World background? Not revealed yet.
There is no character depth at all so far. The character details are essentially limited to male, female, mother, father, and mean person.
I don't think there's been any imagery at all thus far except for describing the MC's appearance. A greater use of imagery could evoke a more emotional response in readers. Although the MC is an eight-year-old who is 4'11," the height of a small *****, no explanation is given for this.
Although there are only six chapters so far, there are logical inconsistencies present already, especially in regards to character actions and the absent world setting.
The writer uses "sh!t" a lot as a substitution for other words, making it feel very overused. I'm not sure if there's been a chapter thus far without this curse word. The writing quality could use some review.
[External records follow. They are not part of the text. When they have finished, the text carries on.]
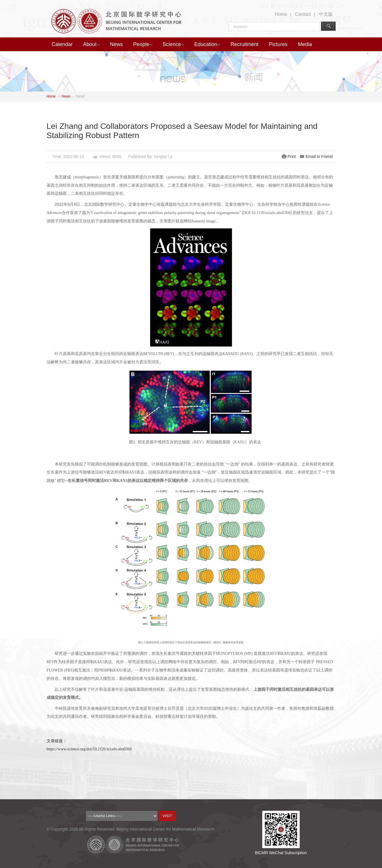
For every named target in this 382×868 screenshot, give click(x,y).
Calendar (62, 44)
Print (292, 156)
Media (305, 44)
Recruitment (244, 44)
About (91, 44)
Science (173, 44)
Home (281, 14)
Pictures (278, 44)
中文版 (326, 14)
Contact (303, 14)
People (143, 44)
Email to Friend (319, 156)
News (116, 44)
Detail (80, 96)
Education (207, 44)
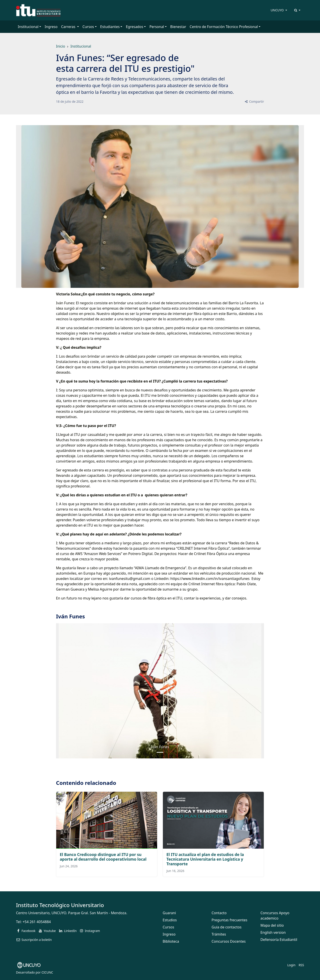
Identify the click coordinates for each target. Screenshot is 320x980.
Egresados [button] (134, 27)
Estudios (170, 920)
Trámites (219, 934)
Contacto (219, 913)
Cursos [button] (88, 27)
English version (273, 932)
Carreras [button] (68, 27)
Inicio (60, 46)
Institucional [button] (28, 27)
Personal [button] (156, 27)
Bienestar (178, 27)
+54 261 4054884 (37, 921)
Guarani (169, 913)
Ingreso (51, 27)
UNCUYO (277, 10)
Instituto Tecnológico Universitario (60, 905)
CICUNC (47, 972)
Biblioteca (171, 941)
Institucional (81, 46)
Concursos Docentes (228, 941)
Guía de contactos (226, 927)
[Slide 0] (160, 752)
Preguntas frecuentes (229, 920)
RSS (301, 965)
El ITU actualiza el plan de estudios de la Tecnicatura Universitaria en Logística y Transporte (205, 859)
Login (291, 965)
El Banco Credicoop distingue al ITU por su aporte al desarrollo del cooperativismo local (103, 857)
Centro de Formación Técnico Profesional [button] (224, 27)
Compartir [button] (254, 101)
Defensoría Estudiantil (279, 939)
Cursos (169, 927)
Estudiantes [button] (110, 27)
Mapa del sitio (272, 925)
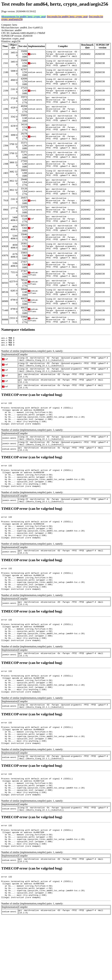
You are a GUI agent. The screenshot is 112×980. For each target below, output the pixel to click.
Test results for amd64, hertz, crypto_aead (67, 16)
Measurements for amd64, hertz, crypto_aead (24, 16)
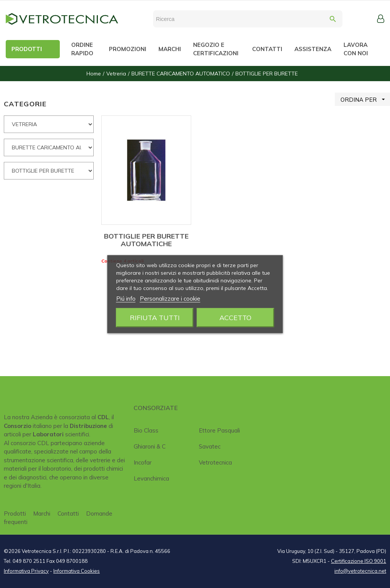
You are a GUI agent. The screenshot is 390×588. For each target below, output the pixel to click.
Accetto (235, 317)
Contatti (68, 513)
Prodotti (15, 513)
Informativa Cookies (77, 571)
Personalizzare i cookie (170, 298)
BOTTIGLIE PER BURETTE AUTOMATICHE (146, 240)
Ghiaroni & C (150, 446)
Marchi (42, 513)
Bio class (146, 430)
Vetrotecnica (215, 462)
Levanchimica (151, 478)
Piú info (126, 298)
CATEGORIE (25, 104)
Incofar (142, 462)
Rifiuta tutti (155, 317)
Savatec (209, 446)
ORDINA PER (365, 99)
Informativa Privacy (26, 571)
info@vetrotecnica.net (360, 571)
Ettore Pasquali (219, 430)
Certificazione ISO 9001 (358, 561)
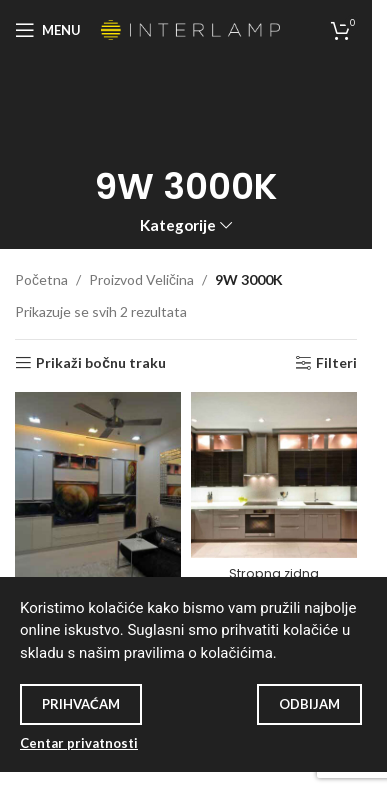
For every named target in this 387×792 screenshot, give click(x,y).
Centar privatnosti (79, 743)
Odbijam (309, 704)
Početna (41, 279)
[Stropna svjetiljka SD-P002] (98, 488)
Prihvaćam (81, 704)
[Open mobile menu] (48, 30)
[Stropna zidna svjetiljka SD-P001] (274, 475)
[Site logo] (190, 28)
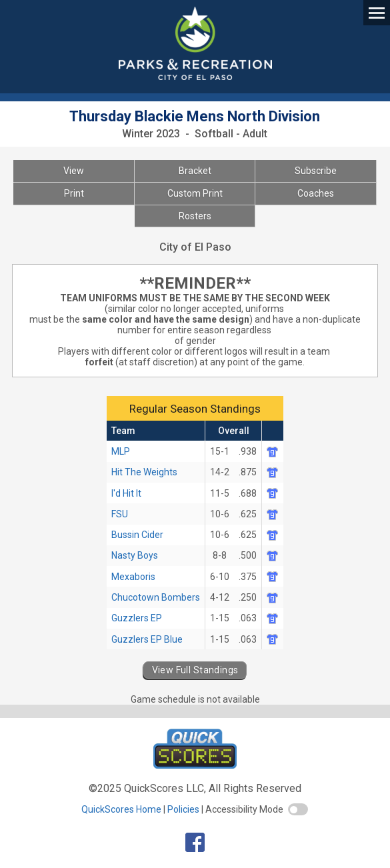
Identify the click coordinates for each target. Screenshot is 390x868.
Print (74, 193)
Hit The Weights (144, 472)
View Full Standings (195, 670)
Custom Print (195, 193)
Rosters (195, 216)
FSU (119, 514)
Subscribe (315, 171)
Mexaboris (133, 577)
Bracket (195, 171)
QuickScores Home (121, 809)
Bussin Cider (137, 535)
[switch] (298, 809)
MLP (121, 451)
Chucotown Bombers (155, 597)
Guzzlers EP (137, 618)
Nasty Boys (135, 555)
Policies (183, 809)
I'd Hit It (126, 493)
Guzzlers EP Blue (147, 639)
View (73, 171)
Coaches (315, 193)
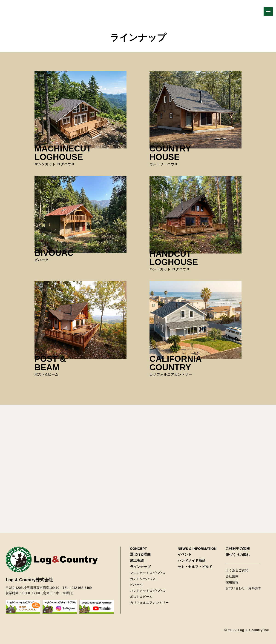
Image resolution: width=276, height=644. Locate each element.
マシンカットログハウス (148, 573)
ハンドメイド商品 (192, 560)
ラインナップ (140, 566)
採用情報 (232, 582)
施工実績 (137, 560)
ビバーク (136, 584)
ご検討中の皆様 (238, 548)
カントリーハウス (143, 579)
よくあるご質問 (237, 570)
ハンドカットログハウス (148, 590)
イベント (185, 554)
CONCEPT (138, 548)
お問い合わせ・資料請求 (243, 588)
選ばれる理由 (140, 554)
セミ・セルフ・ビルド (195, 566)
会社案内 (232, 576)
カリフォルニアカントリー (149, 602)
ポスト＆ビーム (141, 596)
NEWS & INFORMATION (197, 548)
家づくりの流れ (238, 555)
The events in the story could be expanded upon with more detail and elaboration to pull readers into the story. Everything happens so fast, it leaves me wondering what the point of anything was.
Nearly every sentence has at least one obvious grammatical error or typo. Tenses flicker between past and present tense. There are also examples of passive tense, even in sentences important to the plot line. These types of errors are common to new writers. That said, the story is readable.
Overall, I'd say the concept is interesting, but the follow-through needs some work.